Does it make us safer? Governmental policy should protect our country and make for a better future. Keeping America safe from harm is any president’s–indeed, any government’s–first duty. And there is no shortage of threats to guard against. We face an insidious and implacable band of fanatical terrorists who do not hesitate to sacrifice their own lives–and those of their hapless relatives, friends, and neighbors–to weaken our national resolve.We face rogue states that support terror and try to sneak into the nuclear weapons club to blackmail us and aggrandize their own power and influence. And we see a potential world rival, China, whose exploding economic strength is being used to build up its armed forces with the world’s second-largest military budget. These are largely uncharted waters, and we have made more than our share of mistakes and miscalculations in trying to navigate them. But we are still winning on balance, and, as Chapter 6 makes clear, it is not too late to correct our course. What’s needed is a new seriousness in Washington about the perils we face and the end of business as usual in providing security, buttressed by the kind of strength, courage, and resolution that Ronald Reagan brought to bear in his final defeat of the Soviet Union.

Does it unify us? Government should bind us together with our shared national values, not exaggerate our differences and undermine our national identity, principles, and purpose. Our country grew by gathering a great human stew of Puritans, gamblers, and second sons; of fugitives, dreamers, and the dispossessed. They miraculously forged themselves into “Americans” with a common identity and set of values.

Our unofficial yet vital symbol, the melting pot, turned base metals into one of the strongest alloys on earth. But today that alloy needs reinforcing, mainly because we have lately taken to celebrating “diversity” and encouraging differences. No one advocates prejudice and intolerance, yet no one should tolerate favoritism or inequity. When we permit people to become citizens and still think of themselves first as Chinese, Mexicans, Iranians, or Nigerians–“hyphenated Americans,” as Theodore Roosevelt put it nearly a century ago–we risk losing the glue that holds us together as a nation.When we hold some Americans back, we reduce our potential as a nation. Governmental policies and programs, we assert in Chapter 7, must encourage patriotism, American values, a common language, a unified national identity, and a level playing field, without fear or favor.

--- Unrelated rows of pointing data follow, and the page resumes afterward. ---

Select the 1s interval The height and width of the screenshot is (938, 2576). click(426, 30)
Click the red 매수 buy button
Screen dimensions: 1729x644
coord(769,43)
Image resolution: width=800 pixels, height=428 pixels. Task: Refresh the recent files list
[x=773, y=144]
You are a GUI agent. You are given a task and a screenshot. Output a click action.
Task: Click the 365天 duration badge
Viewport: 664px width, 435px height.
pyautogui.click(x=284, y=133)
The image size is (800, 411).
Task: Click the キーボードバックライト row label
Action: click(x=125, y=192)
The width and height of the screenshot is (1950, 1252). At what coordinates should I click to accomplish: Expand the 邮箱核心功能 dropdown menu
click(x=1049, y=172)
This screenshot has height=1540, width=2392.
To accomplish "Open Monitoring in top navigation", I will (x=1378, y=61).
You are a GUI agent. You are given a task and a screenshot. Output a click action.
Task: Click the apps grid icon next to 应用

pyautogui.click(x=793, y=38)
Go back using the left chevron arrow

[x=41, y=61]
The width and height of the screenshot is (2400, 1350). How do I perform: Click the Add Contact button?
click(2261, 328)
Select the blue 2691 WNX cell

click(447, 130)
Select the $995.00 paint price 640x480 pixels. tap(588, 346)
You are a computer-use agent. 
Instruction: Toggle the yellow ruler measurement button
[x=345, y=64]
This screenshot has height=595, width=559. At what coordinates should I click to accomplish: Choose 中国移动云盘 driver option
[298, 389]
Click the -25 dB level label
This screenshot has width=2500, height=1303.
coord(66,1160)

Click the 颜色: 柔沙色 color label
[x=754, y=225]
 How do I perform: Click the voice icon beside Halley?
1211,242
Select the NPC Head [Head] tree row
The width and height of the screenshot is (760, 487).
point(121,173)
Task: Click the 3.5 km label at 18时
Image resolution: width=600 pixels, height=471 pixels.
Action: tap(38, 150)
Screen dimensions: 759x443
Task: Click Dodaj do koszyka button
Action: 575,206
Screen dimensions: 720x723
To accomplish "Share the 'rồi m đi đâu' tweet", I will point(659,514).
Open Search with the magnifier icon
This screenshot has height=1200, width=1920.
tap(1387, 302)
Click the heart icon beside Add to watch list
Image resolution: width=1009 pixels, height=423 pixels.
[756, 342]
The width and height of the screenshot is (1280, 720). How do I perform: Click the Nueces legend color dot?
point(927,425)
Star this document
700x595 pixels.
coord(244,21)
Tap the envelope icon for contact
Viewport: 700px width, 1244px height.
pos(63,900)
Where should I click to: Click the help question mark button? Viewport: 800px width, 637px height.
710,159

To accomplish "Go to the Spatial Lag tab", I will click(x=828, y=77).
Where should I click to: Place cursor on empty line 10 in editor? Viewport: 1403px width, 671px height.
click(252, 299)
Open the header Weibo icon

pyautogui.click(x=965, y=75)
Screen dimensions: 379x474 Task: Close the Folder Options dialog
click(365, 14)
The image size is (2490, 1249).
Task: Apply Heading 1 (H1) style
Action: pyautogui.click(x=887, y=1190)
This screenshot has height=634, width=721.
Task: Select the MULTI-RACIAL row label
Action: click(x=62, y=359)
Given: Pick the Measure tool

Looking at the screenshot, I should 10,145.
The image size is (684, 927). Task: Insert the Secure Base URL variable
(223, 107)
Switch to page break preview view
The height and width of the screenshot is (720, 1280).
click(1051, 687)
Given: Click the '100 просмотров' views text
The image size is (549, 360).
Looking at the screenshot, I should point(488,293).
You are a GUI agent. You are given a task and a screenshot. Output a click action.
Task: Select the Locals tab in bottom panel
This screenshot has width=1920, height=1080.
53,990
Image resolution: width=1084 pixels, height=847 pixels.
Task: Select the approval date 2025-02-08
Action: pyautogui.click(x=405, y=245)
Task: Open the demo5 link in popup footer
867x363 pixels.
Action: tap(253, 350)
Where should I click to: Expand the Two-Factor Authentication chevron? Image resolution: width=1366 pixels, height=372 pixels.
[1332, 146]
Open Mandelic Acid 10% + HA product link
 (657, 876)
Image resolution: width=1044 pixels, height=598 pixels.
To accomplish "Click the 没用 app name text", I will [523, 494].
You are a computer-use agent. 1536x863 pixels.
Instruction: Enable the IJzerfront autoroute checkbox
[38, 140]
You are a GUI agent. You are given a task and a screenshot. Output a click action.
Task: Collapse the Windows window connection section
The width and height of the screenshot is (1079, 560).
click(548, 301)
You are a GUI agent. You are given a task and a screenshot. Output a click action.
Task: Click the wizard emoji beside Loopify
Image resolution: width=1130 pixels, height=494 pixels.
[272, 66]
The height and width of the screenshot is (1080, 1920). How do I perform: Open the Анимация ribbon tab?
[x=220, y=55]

If we the people start demanding answers to these six questions, government will have no choice but to take the right course–one that is consistent with our cherished national principles, yet innovative in the way they are practiced. To be sure, we are not so naïve as to assume that each of our six standards can be achieved without reference to the others. Like everything in life, these benchmarks are interdependent. Trade-offs are inevitable. For example, the nation would clearly be safer if we closed every port in the country, but it would also leave us less prosperous. Conflicting priorities like these will necessitate compromise, and often excruciating compromise. But that’s what policymakers do for a living, and we have no intention of allowing them to throw in the towel just because their jobs have become more difficult than ever.

That said, we believe our six-question approach outlining the right role for the federal government is one of the most clarifying, and certainly energizing, reform ideas ever proposed.With your support, it could well become the bypass operation that restores Washington’s failing political heart to normal functioning. It is our hope that this book will show the way.